The notion that mathematics teachers’ beliefs toward mathematics teaching and learning influence their teaching practice has been suggested by many researchers. Studies have shown that teachers’ beliefs about mathematics teaching and learning are mostly formed during their own schooling and are developed as a result of their own experiences as mathematics students. Their conceptions about mathematics and how it should be taught are deeply rooted and are difficult to change. In order to understand how a teacher’s belief system can significantly influence how that teacher interprets and implements curricula, it is important to distinguish between teacher beliefs and teacher knowledge.

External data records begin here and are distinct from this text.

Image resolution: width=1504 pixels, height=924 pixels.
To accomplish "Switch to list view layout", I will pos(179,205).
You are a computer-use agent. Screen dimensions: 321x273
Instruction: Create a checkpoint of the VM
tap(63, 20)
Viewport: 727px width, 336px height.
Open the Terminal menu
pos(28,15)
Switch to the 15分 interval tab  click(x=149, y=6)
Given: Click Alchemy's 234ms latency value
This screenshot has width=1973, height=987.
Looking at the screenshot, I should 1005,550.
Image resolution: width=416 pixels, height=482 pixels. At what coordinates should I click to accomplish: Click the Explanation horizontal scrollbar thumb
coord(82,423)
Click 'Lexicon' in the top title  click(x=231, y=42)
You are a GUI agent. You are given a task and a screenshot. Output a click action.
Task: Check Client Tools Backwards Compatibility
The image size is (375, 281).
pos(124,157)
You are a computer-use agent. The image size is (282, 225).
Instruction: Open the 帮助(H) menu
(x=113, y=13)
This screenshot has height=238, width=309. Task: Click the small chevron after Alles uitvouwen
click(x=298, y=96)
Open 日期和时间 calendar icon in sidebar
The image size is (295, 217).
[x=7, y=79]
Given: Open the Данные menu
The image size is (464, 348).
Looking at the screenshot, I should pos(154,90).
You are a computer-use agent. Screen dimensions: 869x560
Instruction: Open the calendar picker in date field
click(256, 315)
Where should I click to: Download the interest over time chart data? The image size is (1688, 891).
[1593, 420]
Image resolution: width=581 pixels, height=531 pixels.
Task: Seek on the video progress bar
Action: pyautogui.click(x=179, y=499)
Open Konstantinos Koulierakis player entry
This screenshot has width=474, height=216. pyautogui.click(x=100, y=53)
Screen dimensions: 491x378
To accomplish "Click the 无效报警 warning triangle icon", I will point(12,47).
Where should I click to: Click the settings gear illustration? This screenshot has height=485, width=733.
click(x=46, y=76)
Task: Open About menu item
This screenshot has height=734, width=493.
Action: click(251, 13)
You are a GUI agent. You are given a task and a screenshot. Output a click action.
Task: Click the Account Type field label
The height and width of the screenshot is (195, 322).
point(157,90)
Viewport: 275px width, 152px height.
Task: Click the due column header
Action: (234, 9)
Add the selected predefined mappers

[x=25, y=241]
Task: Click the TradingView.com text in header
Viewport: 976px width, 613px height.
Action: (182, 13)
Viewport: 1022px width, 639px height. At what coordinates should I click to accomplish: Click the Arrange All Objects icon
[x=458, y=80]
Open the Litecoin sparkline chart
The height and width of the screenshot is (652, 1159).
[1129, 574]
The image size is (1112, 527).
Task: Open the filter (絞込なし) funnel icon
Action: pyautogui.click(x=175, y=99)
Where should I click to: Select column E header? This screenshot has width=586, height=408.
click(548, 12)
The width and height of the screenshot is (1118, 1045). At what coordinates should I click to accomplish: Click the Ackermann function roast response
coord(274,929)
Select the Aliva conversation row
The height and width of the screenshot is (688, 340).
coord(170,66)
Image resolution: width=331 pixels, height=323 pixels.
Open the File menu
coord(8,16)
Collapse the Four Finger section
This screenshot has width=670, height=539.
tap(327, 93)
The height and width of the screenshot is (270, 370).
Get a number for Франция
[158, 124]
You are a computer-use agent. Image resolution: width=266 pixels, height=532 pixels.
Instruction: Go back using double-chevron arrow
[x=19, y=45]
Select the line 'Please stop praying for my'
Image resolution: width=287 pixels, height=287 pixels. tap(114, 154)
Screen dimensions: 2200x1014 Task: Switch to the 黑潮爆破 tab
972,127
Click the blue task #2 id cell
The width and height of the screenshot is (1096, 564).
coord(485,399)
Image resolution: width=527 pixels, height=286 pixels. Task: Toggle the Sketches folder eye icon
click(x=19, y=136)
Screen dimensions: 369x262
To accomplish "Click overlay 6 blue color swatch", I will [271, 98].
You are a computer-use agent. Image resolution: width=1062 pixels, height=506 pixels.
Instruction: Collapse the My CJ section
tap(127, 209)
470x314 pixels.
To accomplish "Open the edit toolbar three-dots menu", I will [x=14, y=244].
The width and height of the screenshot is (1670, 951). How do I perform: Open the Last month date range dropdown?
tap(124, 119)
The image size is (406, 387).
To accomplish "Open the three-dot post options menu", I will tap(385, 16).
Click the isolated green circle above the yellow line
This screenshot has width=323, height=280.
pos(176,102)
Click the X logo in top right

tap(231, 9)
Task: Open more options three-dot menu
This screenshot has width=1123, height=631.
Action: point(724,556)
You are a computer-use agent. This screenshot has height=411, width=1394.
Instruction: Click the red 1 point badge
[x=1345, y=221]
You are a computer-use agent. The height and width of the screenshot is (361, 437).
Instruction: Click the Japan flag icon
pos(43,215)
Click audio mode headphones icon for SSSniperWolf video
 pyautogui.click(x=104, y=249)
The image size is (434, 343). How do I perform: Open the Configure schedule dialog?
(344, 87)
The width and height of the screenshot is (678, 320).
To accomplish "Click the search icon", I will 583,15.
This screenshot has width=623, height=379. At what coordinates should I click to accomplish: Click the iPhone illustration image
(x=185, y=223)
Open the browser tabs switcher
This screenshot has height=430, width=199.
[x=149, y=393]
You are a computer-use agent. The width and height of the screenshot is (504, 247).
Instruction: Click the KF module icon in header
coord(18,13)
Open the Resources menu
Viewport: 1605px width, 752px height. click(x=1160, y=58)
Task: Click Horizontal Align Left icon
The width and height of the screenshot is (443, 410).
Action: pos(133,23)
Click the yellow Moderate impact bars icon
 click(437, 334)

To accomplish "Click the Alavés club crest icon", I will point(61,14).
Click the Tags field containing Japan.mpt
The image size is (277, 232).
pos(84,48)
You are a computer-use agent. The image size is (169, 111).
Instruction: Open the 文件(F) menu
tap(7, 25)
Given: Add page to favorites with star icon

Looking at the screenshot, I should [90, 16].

Two teachers can have similar knowledge, but use very different teaching approaches based on their differing beliefs (Ernest, 1989).
Teachers who hold the traditional absolutist view about mathematics teaching and learning are more likely to create teacher-centered instructional environment such as teaching mathematics as rules to be memorized. They emphasized performance in their classrooms rather than emphasizing learning and understanding. These teachers also gave students less autonomy and created a classroom environment where mistakes were viewed as something to be avoided rather than creating an environment where there was no risk if a mistake was made. Traditional teaching typically begins with an explanation of whatever idea or concept on the subject being taught followed by showing students how to do the assigned exercises. Even with a hands-on activity, the traditional teacher is guiding students, telling them exactly how to use the materials in a prescribed manner. The focus of the lesson is primarily on getting answers. Students rely on the teacher to determine if their answers are correct. Student emerge from these experiences with a view that mathematics is a series of arbitrary rules, handed down by the teacher. Teachers holding constructivist views of mathematics are expected to adopt student-centered environment by allowing students to explore and interact with each other while teachers act as a facilitator. This view is in line with current reform efforts that ask teachers to lead mathematical explorations and allow students to construct meaning and understanding in mathematics.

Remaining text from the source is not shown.